What you need to do ▸ Below are the records; locate each line with the word "agent" and copy it.

+++ Data in this exercise +++

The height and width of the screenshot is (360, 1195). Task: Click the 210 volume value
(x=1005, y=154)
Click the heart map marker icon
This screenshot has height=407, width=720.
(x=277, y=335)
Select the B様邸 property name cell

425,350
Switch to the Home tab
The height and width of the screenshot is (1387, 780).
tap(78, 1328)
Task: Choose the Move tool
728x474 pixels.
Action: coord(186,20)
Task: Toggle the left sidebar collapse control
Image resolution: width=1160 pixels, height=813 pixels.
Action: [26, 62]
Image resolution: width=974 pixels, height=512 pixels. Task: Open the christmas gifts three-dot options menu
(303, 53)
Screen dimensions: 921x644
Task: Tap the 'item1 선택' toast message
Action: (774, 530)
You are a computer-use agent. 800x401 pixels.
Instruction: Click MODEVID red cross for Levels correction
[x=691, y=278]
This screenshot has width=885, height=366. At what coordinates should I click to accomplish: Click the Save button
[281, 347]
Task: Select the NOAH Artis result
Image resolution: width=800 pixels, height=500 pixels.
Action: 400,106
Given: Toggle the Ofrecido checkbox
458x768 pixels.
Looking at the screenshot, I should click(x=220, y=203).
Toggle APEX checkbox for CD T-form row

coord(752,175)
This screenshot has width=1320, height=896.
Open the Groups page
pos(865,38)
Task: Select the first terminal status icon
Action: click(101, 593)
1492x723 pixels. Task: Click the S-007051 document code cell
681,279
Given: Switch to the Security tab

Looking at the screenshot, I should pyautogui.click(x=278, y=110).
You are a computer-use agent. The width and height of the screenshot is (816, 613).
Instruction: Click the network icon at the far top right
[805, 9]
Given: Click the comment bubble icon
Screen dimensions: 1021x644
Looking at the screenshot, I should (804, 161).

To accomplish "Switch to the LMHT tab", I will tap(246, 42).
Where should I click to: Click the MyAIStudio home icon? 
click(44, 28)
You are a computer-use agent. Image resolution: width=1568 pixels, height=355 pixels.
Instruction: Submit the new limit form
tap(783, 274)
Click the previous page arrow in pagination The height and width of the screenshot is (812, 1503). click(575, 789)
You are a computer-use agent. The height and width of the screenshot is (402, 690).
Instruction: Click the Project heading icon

+++

Task result ▸
You are a computer-use agent. 800x401 pixels.
You are a computer-use agent. The width and height of the screenshot is (816, 613).
You are a computer-use agent. Image resolution: width=1568 pixels, height=355 pixels.
You are a computer-use agent. The height and width of the screenshot is (402, 690).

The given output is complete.